## To do
Restate the lines below, swapping "Screen dimensions" for "Display size" and keeping everything else identical. Omit the pictures from your version.

----

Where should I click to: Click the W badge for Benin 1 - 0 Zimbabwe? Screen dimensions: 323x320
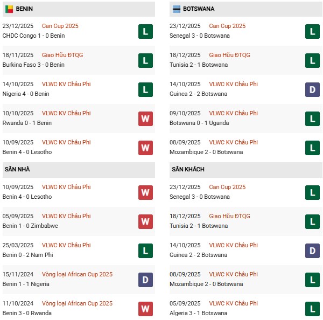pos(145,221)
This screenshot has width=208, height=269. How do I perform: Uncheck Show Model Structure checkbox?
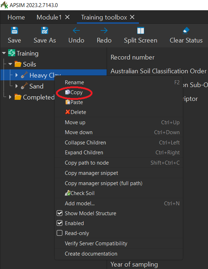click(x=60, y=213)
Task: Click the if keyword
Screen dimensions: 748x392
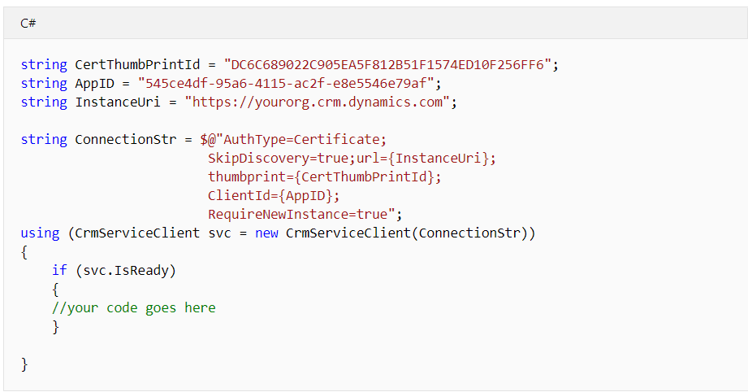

----

## Problem solution
Where should I click to: Click the W badge for Benin 1 - 0 Zimbabwe? Display size: 323x320
pos(145,221)
This screenshot has width=208, height=269. How do I perform: Uncheck Show Model Structure checkbox?
click(x=60, y=213)
Task: Click the if keyword
Display size: 748x392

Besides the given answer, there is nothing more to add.